Collected data entries:
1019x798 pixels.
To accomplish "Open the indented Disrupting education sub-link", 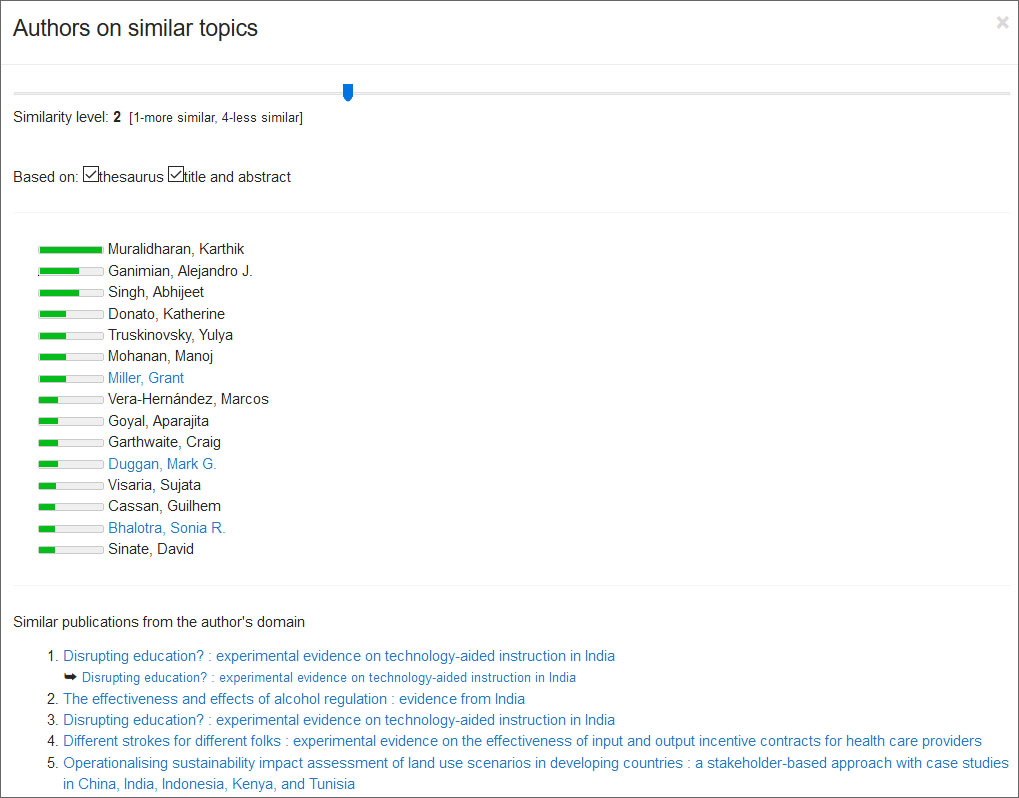I will pyautogui.click(x=329, y=677).
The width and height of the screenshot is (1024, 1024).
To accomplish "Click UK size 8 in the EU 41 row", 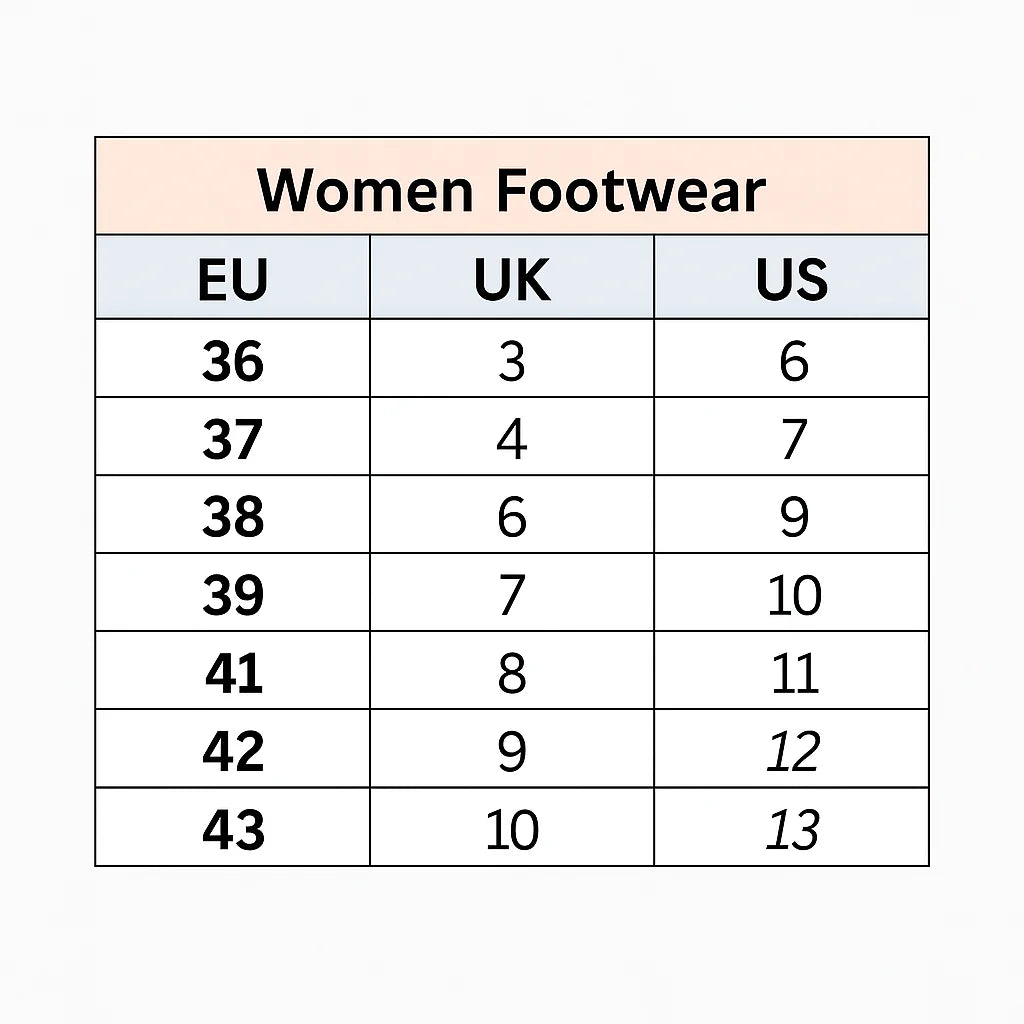I will (x=511, y=672).
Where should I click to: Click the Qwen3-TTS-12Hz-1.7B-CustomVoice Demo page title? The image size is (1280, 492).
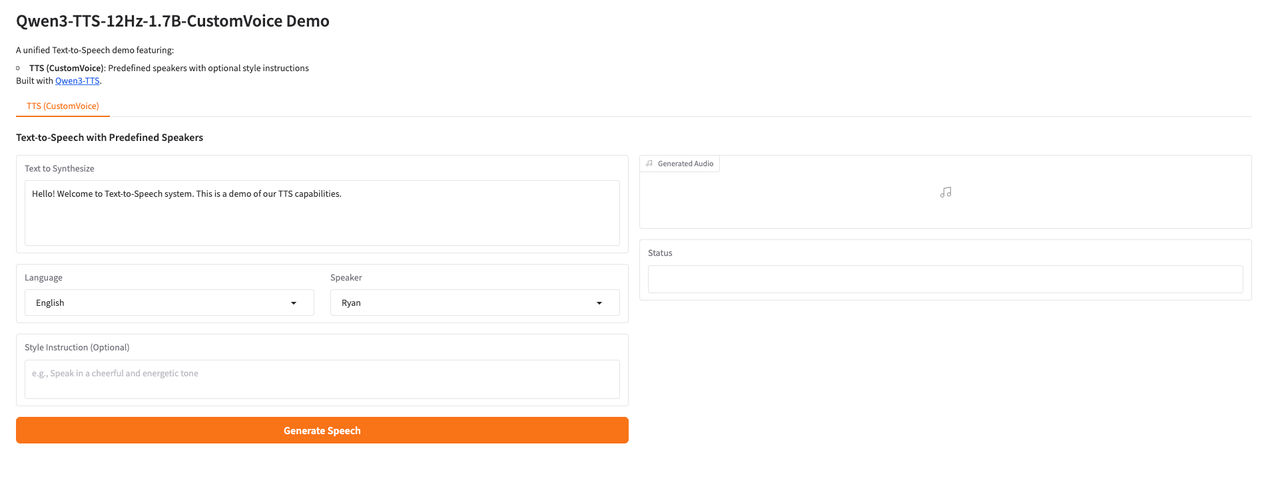click(173, 21)
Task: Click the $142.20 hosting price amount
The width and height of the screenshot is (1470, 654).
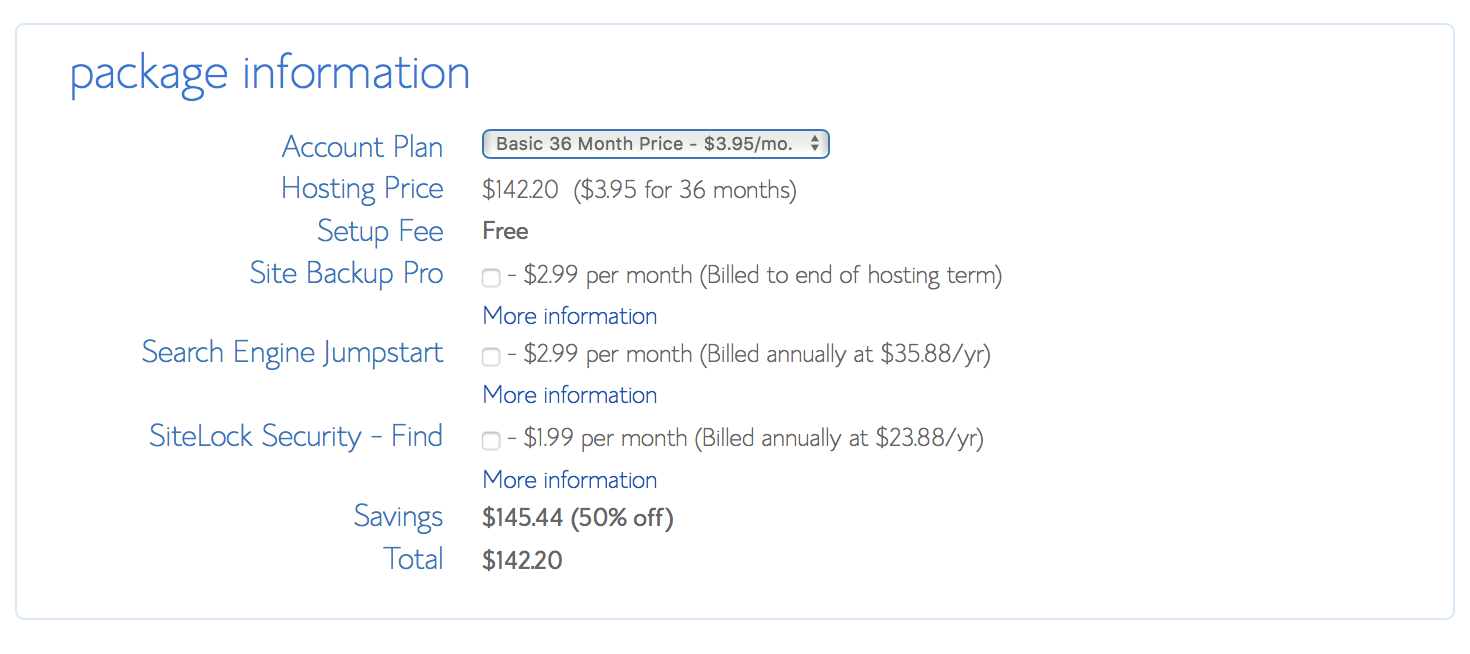Action: [520, 190]
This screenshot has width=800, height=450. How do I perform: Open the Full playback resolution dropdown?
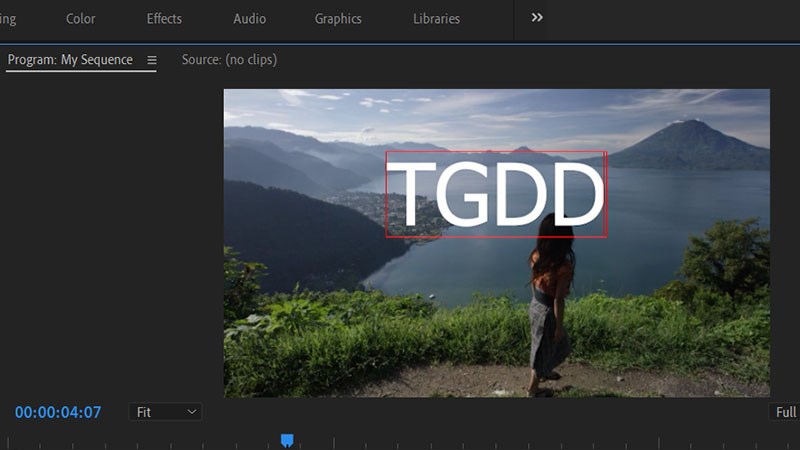[785, 412]
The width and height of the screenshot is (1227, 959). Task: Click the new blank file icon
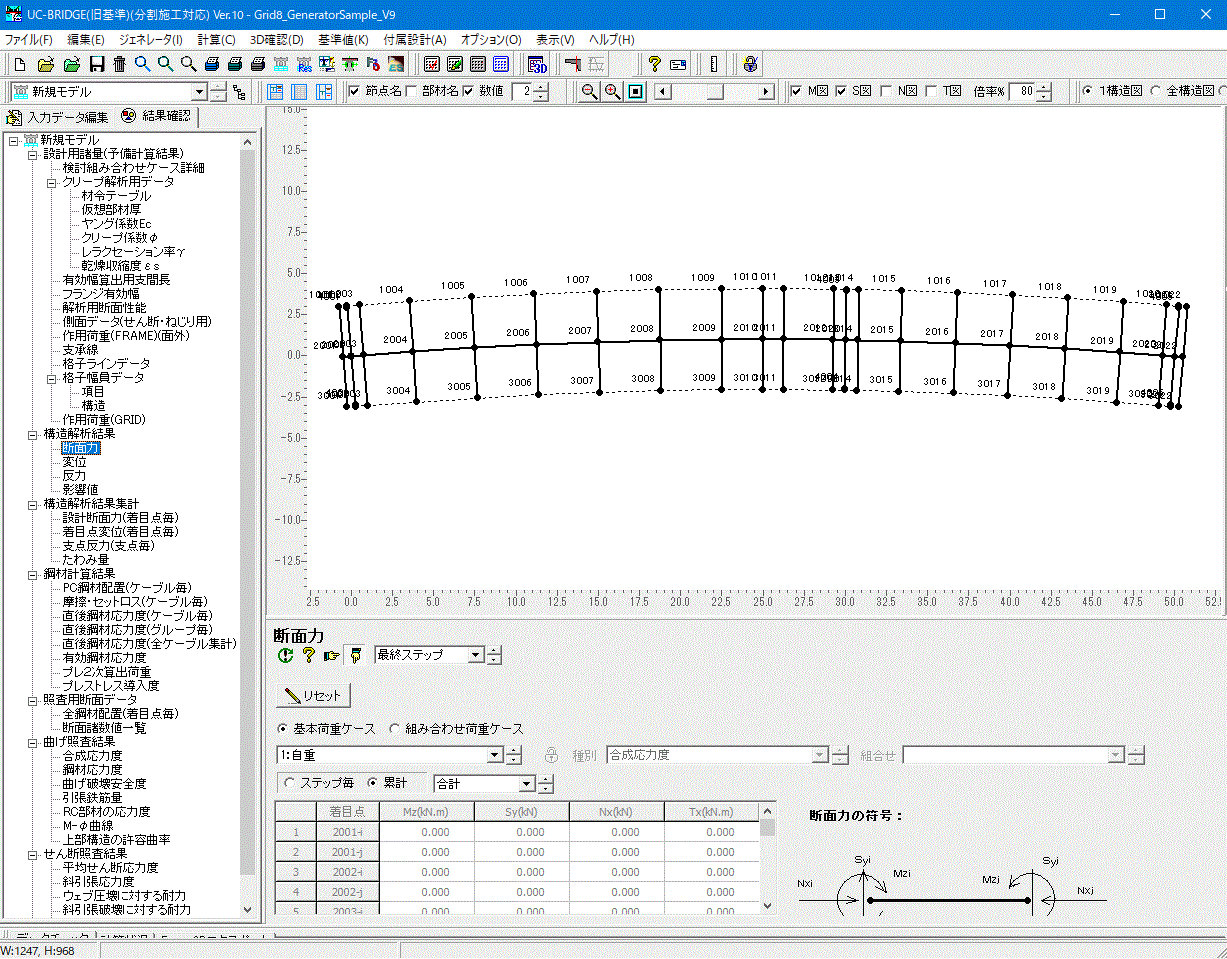[19, 64]
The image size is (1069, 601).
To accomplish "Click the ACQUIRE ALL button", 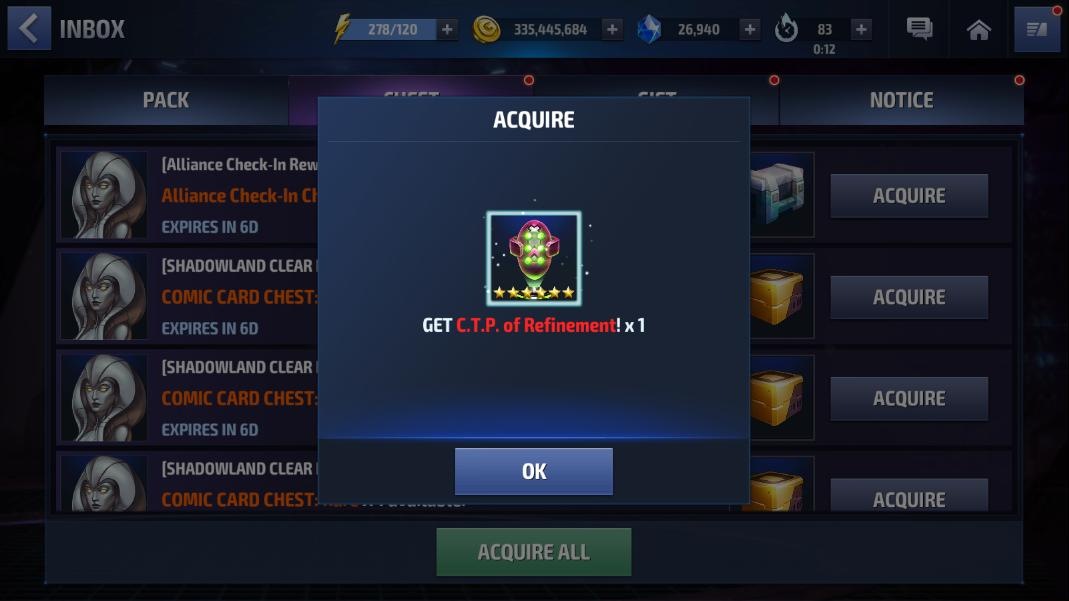I will 534,552.
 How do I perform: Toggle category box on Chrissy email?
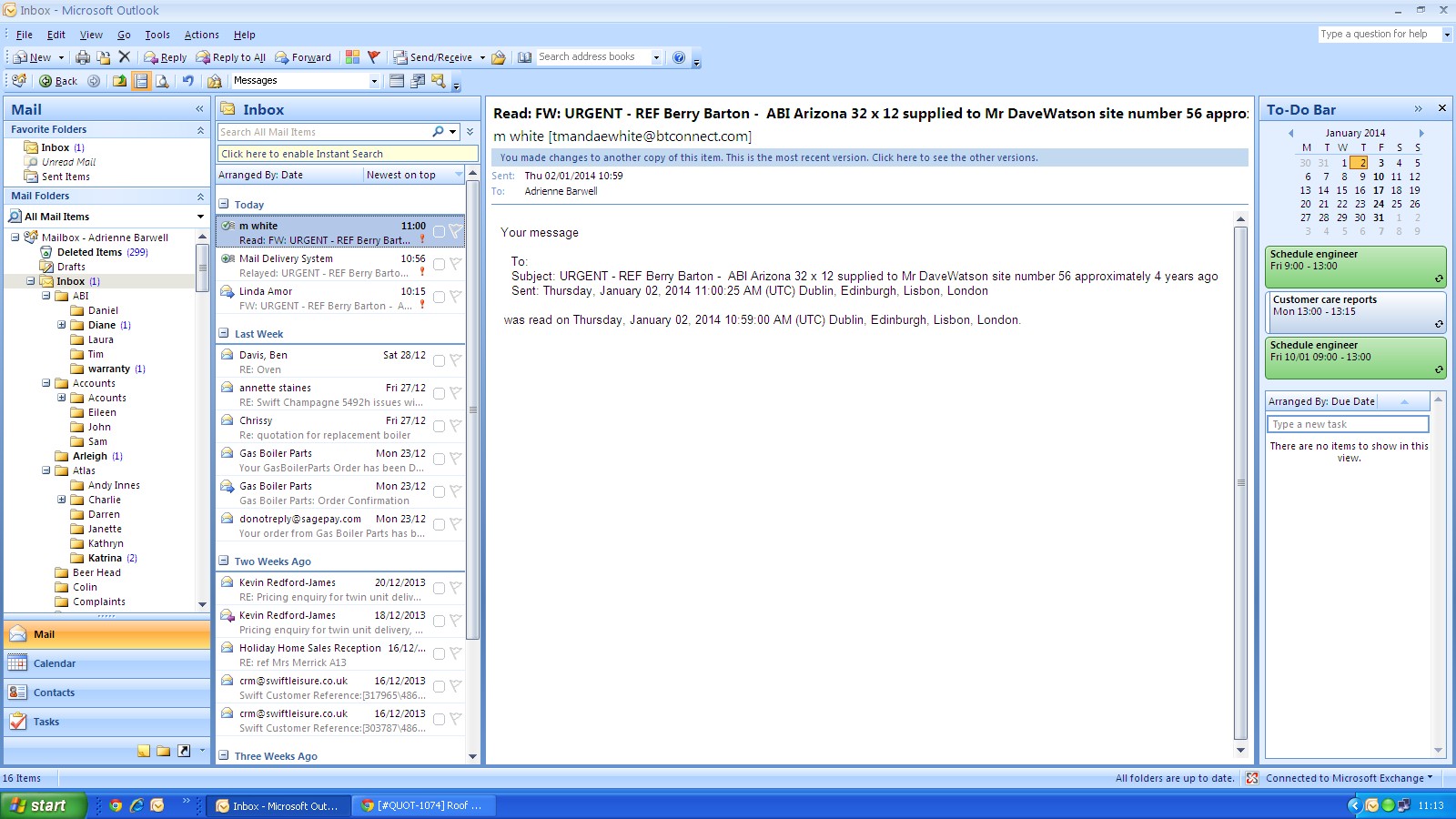439,427
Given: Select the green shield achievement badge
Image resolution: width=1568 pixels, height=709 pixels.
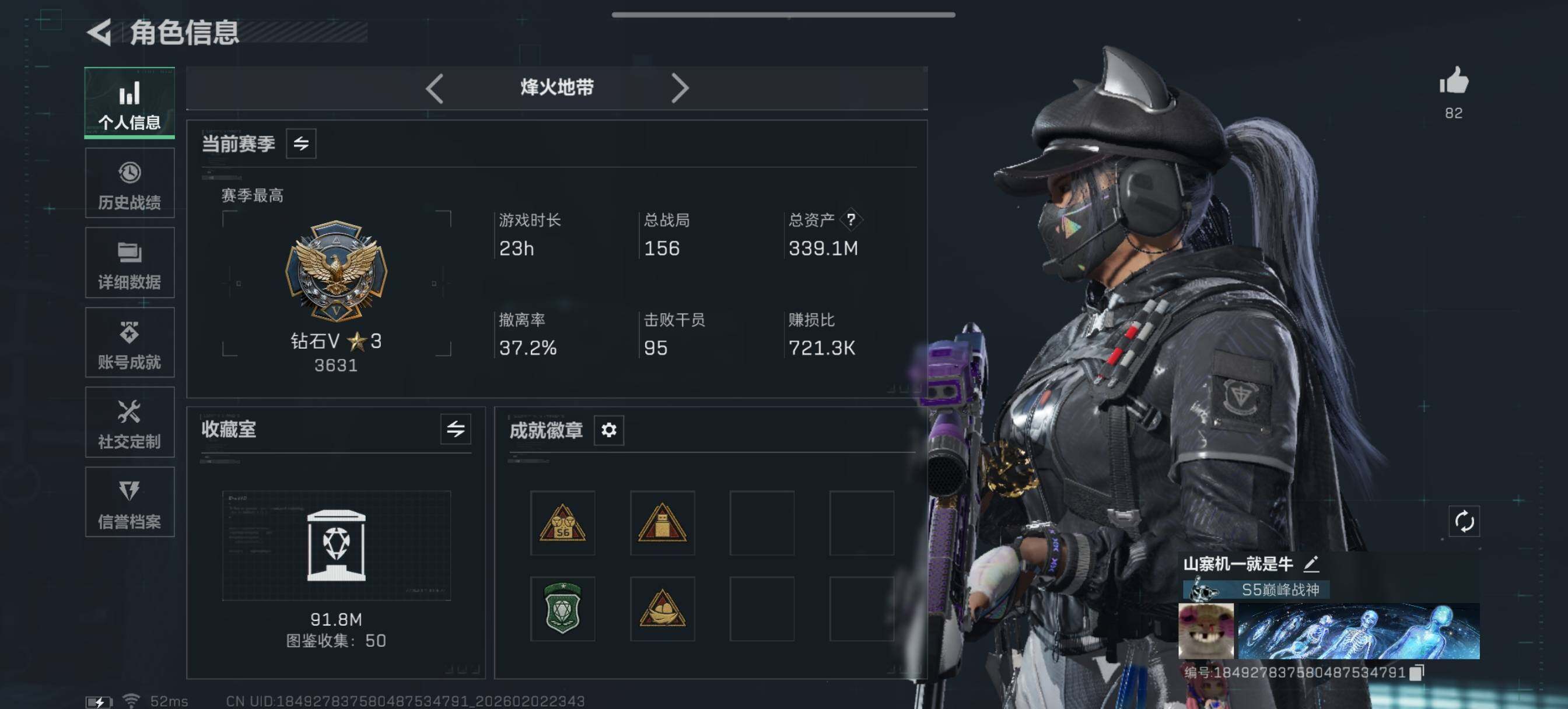Looking at the screenshot, I should tap(562, 609).

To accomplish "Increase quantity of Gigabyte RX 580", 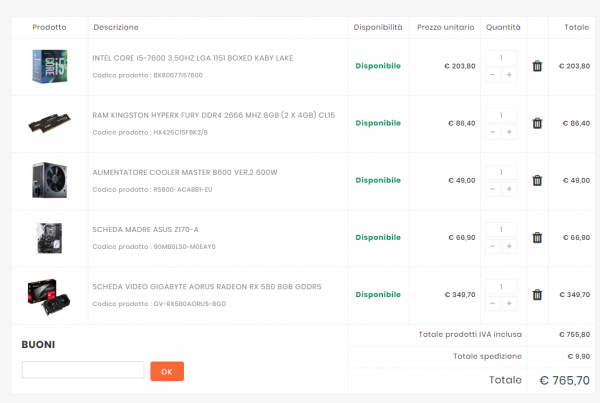I will [x=509, y=303].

:: EXERCISE AIM ::
Above are the records; please give again, exactly and in full, only the lines that run from the line with "Task: Click the $142.20 hosting price amount" through the line with "The image size is (1069, 601).", with no pictures.

:: RESPONSE TO THE EXERCISE ::
Task: Click the $142.20 hosting price amount
The width and height of the screenshot is (1470, 654).
Action: [520, 190]
This screenshot has width=800, height=450. How do I perform: Open the Full playback resolution dropdown?
[785, 412]
The width and height of the screenshot is (1227, 959). Task: Click the new blank file icon
[19, 64]
The image size is (1069, 601).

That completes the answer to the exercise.